Document text »
# Battery failing?



## Clod Kicker (May 7, 2012)

On a laptop, one day I noticed the battery reserve was 70%, (normal 97%) plugged in, not charging. It seems to lose 1%/day. 
Before this I left it plugged in, on all day and sleep at night.
This LT is abouut 4 years old. Time for a new battery?


----------



## Nevada (Sep 9, 2004)

Sounds like it. They usually only last 3 or 4 years. Most new aftermarket laptop batteries cost in the $12 to $15 range, shipping included. You can find them at eBay.


----------



## Clod Kicker (May 7, 2012)

Nevada said:


> Sounds like it. They usually only last 3 or 4 years. Most new aftermarket laptop batteries cost in the $12 to $15 range, shipping included. You can find them at eBay.


Thanx Nevada


----------



## LincTex (Oct 11, 2010)

Yes, the $15 batteries are "OK", 

but my Dell Latitude only runs about 45 mins on one. I carry a 12 vdc and 120 vac adapter (each) with me when I travel with it.


----------



## Nevada (Sep 9, 2004)

LincTex said:


> Yes, the $15 batteries are "OK",
> 
> but my Dell Latitude only runs about 45 mins on one. I carry a 12 vdc and 120 vac adapter (each) with me when I travel with it.


I get 3 hours out if my aftermarket battery.


----------



## backwoodsman7 (Mar 22, 2007)

I've had mixed results with off-brand laptop batteries. Some work fine, some have way less capacity than they should. Seems like they have quality control issues. So now I get OEM batteries unless they're way more expensive. But for a laptop that's a few years old, usually you can find the OEM battery for a pretty reasonable price on Ebay.


----------



## Clod Kicker (May 7, 2012)

$25-and up for new ones - Li-Ion. I'll have to pull the batt and get some #'s from it. Can't go by the model# of the LT for some odd reason...


----------



## Nevada (Sep 9, 2004)

Clod Kicker said:


> $25-and up for new ones - Li-Ion. I'll have to pull the batt and get some #'s from it. Can't go by the model# of the LT for some odd reason...


What's your laptop brand & model? I'll look for you.


----------



## StL.Ed (Mar 6, 2011)

If the battery icon in the message bar actually tells you "Plugged In, Not Charging", try unplugging the power from the laptop and plugging it back in (if you haven't already). There seems to be a Windows driver or hardware bug that can cause this problem.

I occasionally see mine at "95% available (Plugged In, Not Charging)" and this seems to kick start the charging.

I haven't done much to research it yet, but did bookmark one site that talks about it:
http://www.deskdecode.com/how-to-fix-laptops-plugged-in-not-charging-problem/

ETA: My laptop was bought new this year, so I suspect a driver bug rather than a corrupted driver or registry. I don't know how much digging I'll be doing, since replugging seems to work for me.

Data extract »

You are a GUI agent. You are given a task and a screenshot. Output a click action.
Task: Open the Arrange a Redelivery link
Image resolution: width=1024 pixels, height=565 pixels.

To do »
1. Print the passage of the laptop battery thread that starts with "I've had mixed" and goes on through "price on Ebay.".
2. Write what follows the last post in the laptop battery thread.

Answers to each task »
1.
I've had mixed results with off-brand laptop batteries. Some work fine, some have way less capacity than they should. Seems like they have quality control issues. So now I get OEM batteries unless they're way more expensive. But for a laptop that's a few years old, usually you can find the OEM battery for a pretty reasonable price on Ebay.

2.
----------



## Nevada (Sep 9, 2004)

StL.Ed said:


> If the battery icon in the message bar actually tells you "Plugged In, Not Charging", try unplugging the power from the laptop and plugging it back in (if you haven't already). There seems to be a Windows driver or hardware bug that can cause this problem.
> 
> I occasionally see mine at "95% available (Plugged In, Not Charging)" and this seems to kick start the charging.
> 
> ...


That's the way a lot of laptops work. Once the battery is fully charged my laptop won't start charging again until it drops below 95%.


----------



## HermitJohn (May 10, 2002)

Before you buy any laptop, find out what a replacement battery will cost (good idea to price the power adapter too) Yea there are cheap ones out there, but just your luck if when you need one, there is no cheap one for your particular laptop. 

Battery is biggest expense of a laptop. Also check whether your laptop will function without a battery. Some now require a good battery for the laptop to even boot, or at least to avoid nag popups telling you you need a new battery. I truly hate gadgets that want to pretend they are smarter than I am and wont let me bypass/disable such nonsense.. I think they must be manufactured by the borg collective, resistance is futile....


----------



## StL.Ed (Mar 6, 2011)

Nevada said:


> That's the way a lot of laptops work. Once the battery is fully charged my laptop won't start charging again until it drops below 95%.


Well, it's happening again on mine. This time I let it drop to 92% (it would drop 1 percent every couple of days.)








Unplugged charger from laptop and replugged; now it's charging.








Not sure why it's doing that, but it seems like a bug to me.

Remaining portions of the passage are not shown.